**OBJECTIF A**
Dans le récit de la visite de la mine, quel âge ont les deux jeunes mineurs rencontrés au niveau 1 ?
**OBJECTIF B**
Recopiez fidèlement le passage du récit de la visite de la mine qui va de « La remontée non » jusqu'à « dis-je ! trop dur... ».
**OBJECTIF C**
Écrivez la suite du récit de la visite de la mine, après sa dernière phrase.

Un peu d'air ! de l'air... nous laissons là "rambo", à son triste sort. Franchement ça fait tout drôle de dire au revoir, j'ai l'impression d'abandonner quelqu'un... je vous jure, c'est dérangeant de penser à ce moment là à la chance que j'ai de vivre une autre vie... de me dire que je viens rendre visite à des mineurs qui se meurent dans leurs trous...
La remontée non plus ne fut pas facile... j'ai bien fait attention de ne pas partir dans un des trous croisés à l'aller... j'ai pesté plusieurs fois quand mes bottes glissaient sur la poussière ou quand je cherchais désespérément mon souffle... j'ai bien failli abandonner un de mes poumons en route tellement il ne faisait mal... Bref, 100 % pure plaisir ! C'est quand j'essayais de retrouver mon souffle au niveau 1 que j'ai rencontré 2 jeunes mineurs de 15 ans qui venaient de remonter avec un sac de 30 kg de minerais sur le dos... "J'ai vraiment besoin d'air" me dis-je ! trop dur...

**ENSEMBLE DE DONNÉES**
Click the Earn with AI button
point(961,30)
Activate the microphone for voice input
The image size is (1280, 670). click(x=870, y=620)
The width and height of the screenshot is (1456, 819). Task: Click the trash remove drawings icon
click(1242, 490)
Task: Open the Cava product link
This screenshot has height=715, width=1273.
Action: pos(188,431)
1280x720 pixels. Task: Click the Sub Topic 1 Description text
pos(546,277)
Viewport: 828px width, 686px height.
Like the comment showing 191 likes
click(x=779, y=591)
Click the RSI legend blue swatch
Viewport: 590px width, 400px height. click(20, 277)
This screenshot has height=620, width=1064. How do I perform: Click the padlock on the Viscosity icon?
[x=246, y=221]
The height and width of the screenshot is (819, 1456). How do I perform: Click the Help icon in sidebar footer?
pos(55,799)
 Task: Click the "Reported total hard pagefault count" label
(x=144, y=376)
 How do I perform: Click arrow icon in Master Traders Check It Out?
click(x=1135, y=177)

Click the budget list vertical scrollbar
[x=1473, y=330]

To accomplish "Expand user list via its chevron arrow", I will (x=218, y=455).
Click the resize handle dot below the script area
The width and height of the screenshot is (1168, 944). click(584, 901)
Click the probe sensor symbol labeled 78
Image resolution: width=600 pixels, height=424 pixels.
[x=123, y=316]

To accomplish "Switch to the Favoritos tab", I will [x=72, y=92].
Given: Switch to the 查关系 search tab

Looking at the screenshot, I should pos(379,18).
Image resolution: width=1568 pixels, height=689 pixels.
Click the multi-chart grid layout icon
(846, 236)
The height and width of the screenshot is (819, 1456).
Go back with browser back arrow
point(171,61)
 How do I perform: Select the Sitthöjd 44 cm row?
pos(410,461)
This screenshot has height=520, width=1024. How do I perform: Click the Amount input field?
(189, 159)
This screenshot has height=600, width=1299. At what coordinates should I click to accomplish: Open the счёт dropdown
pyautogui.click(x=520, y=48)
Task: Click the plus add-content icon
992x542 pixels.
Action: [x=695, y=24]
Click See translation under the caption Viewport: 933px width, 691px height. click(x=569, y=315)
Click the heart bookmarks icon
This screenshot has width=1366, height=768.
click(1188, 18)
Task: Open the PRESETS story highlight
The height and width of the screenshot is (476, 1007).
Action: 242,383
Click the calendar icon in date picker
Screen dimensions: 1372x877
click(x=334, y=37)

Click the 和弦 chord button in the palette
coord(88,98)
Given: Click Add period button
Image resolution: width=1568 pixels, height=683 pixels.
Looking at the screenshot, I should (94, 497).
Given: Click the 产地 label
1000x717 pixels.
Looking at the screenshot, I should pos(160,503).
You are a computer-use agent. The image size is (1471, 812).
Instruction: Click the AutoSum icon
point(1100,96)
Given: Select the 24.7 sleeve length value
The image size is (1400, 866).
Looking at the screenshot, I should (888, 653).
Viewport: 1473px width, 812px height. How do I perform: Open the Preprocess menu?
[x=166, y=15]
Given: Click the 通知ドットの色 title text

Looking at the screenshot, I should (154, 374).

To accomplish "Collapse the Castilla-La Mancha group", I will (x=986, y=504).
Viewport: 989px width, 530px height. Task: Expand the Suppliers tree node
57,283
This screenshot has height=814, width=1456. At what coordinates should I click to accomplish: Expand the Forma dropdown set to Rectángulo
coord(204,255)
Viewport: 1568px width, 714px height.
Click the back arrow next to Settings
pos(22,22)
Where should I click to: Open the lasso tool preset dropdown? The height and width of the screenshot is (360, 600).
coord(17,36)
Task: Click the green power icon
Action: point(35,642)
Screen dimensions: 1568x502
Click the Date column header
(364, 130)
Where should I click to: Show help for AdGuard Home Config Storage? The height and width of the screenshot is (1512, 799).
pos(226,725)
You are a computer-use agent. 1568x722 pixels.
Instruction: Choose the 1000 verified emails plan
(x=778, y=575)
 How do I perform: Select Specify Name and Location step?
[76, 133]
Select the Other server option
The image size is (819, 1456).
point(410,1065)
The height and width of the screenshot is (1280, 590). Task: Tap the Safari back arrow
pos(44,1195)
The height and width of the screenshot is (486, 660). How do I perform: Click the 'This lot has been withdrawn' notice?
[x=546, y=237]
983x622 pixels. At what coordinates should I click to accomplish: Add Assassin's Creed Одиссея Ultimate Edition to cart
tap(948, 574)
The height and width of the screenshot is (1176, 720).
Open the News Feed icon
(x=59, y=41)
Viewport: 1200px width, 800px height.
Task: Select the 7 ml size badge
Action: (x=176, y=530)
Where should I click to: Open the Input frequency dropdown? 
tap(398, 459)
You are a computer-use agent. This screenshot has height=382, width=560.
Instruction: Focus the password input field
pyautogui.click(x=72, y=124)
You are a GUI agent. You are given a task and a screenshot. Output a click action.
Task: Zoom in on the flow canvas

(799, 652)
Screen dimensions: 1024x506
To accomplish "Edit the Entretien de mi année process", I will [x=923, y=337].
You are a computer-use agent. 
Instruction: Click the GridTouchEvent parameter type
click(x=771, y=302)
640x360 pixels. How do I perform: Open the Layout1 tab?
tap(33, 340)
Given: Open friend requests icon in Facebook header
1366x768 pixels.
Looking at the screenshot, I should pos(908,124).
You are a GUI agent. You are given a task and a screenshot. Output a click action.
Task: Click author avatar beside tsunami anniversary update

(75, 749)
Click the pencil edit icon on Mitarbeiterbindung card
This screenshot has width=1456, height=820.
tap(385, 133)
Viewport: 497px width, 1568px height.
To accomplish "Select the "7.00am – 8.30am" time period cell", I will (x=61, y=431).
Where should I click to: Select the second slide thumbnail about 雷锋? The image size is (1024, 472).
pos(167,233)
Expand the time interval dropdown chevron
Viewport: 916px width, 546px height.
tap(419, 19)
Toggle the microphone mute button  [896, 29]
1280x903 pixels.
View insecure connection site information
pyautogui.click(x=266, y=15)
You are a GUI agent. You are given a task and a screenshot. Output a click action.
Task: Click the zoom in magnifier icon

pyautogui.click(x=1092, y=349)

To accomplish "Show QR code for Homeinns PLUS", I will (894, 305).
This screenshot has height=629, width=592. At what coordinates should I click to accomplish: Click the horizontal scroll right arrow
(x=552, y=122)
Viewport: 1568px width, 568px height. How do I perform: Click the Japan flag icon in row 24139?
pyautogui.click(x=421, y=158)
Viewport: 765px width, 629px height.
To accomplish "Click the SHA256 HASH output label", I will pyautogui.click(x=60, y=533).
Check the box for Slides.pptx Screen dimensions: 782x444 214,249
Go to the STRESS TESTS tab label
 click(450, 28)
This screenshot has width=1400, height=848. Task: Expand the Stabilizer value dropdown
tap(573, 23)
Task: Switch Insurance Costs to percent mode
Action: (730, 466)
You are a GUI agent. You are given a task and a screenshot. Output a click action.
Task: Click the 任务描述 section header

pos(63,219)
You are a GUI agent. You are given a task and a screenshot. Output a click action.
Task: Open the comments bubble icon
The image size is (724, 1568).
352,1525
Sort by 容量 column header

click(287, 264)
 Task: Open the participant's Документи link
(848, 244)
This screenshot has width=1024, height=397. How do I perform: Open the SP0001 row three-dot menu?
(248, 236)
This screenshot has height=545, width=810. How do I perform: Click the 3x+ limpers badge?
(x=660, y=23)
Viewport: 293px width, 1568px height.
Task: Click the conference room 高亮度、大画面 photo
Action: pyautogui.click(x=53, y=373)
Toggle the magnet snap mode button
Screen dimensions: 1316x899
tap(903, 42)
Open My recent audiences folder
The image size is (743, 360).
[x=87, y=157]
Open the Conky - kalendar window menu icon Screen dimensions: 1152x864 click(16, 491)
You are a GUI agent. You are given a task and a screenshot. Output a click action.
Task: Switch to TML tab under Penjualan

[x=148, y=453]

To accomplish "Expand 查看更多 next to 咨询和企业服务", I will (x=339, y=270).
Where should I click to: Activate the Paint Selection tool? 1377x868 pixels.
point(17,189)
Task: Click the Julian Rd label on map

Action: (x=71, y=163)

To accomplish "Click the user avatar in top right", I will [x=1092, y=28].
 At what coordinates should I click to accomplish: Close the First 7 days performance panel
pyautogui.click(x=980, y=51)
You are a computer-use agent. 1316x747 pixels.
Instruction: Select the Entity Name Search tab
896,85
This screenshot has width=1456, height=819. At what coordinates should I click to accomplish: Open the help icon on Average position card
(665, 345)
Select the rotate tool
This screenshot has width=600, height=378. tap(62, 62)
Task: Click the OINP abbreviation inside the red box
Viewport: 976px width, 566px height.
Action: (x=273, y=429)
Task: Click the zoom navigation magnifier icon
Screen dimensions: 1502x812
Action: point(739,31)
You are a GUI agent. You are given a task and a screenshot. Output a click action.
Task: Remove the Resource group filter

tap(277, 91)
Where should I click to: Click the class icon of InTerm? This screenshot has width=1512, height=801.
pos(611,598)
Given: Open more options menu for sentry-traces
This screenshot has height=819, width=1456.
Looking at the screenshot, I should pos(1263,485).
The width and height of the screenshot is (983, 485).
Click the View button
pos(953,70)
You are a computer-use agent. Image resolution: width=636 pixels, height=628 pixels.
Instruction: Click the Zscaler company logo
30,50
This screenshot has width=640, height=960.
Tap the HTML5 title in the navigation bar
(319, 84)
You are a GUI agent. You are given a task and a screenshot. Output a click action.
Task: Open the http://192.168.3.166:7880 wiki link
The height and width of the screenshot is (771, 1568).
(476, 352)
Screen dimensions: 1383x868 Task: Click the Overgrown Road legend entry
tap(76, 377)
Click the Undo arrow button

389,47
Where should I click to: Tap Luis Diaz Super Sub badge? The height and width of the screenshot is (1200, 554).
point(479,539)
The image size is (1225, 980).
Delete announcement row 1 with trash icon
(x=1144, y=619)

**RÉSULTAT A**
Ils ont 15 ans.

**RÉSULTAT B**
La remontée non plus ne fut pas facile... j'ai bien fait attention de ne pas partir dans un des trous croisés à l'aller... j'ai pesté plusieurs fois quand mes bottes glissaient sur la poussière ou quand je cherchais désespérément mon souffle... j'ai bien failli abandonner un de mes poumons en route tellement il ne faisait mal... Bref, 100 % pure plaisir ! C'est quand j'essayais de retrouver mon souffle au niveau 1 que j'ai rencontré 2 jeunes mineurs de 15 ans qui venaient de remonter avec un sac de 30 kg de minerais sur le dos... "J'ai vraiment besoin d'air" me dis-je ! trop dur...

**RÉSULTAT C**
En faisant une fois encore attention aux wagonnets qui empruntent le même petit tunnel que nous, courbés, accroupis nous voyons cette lueur au bout du tunnel et enfin regagnons l'extérieur de la mine. Le soleil brûle les yeux habitués à la douceur de la lampe du casque. l'air froid et pur brûle les poumons. Je crois ressentir cet étrange sentiment du mineur à la fin de sa journée...
Les 2 jeunes mineurs, délestés de leur minerais, rentrent à nouveau dans le tunnel... comment font-ils ?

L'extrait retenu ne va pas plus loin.